The deal marks a stark change in tone from one Trump took in targeting unions on the campaign trail and since his election, including through insults he tweeted at Indianapolis steelworkers union leader Chuck Jones.
Other union leaders have described Trump’s election as a crisis for workers even though Trump received more support from union households than previous Republican presidential candidates. Trump’s nominee for labor secretary, fast-food executive Andrew Puzder, has opposed additional overtime pay for workers and expressed skepticism over minimum-wage increases.
John Boardman, executive secretary-treasurer of the D.C. affiliate of UNITE HERE, said in an interview that the discussions in D.C. were “cordial and fruitful and ultimately resulted in a deal that will allow those workers to organize if they wish.”
It’s unclear what a labor agreement in D.C. might yield. Dishwashers and housekeepers who recently organized at another new hotel nearby, the Marriott Marquis, are set to make $20.35 per hour beginning in March of 2017 and receive 100 percent health care employer-paid coverage for them and their families.
Boardman said the labor talks focused on workers in D.C. and that “there were no discussions about macro issues.”
Asked if he was surprised at the company’s stance, Boardman said, “I have been trying to parse out in my own mind on what might have motivated the Trump Organization to do this and I haven’t quite figured that out.” He added, “It was a very, very cordial discussion and it ended up in an agreement that will ultimately allow the workers to make a free and unfettered choice.”
Workers at Trump’s Vegas hotel voted to unionize last December after several months of campaigning.
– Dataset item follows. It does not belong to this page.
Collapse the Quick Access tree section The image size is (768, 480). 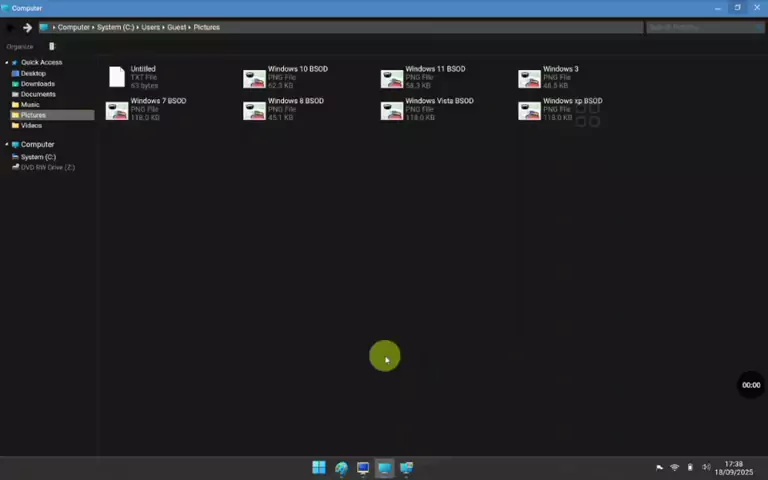tap(7, 62)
A labor agreement, though, was slow to materialize until last week, when over a few days, union representatives and Trump Organization executives negotiated a four-year contract, taking effect Jan. 1, that will cover roughly 520 housekeepers, bartenders, servers, porters and other staff at the hotel.
It will allow workers there to enjoy benefits long offered to workers at other hotels on the Las Vegas strip, including annual wage increases, a pension and company-funded health insurance, Khan said. Workers will also be able to resolve workplace issues through a formal grievance procedure. Union members voted to ratify the contract this weekend.
Lawyers and former ethics advisers to previous White Houses have urged the president-elect to divest from his business interests and sever other private ties that could influence his presidential policies and decision-making.
Khan and Boardman both declined to say who negotiated on behalf of the Trump Organization, and whether it was Trump, his children or other executives.
Workers at Trump hotels in New York and Toronto are represented by unions, but Trump’s Vegas hotel had paid more than $500,000 to Cruz & Associates, a consulting firm that says it specializes in “union avoidance,” Department of Labor records show.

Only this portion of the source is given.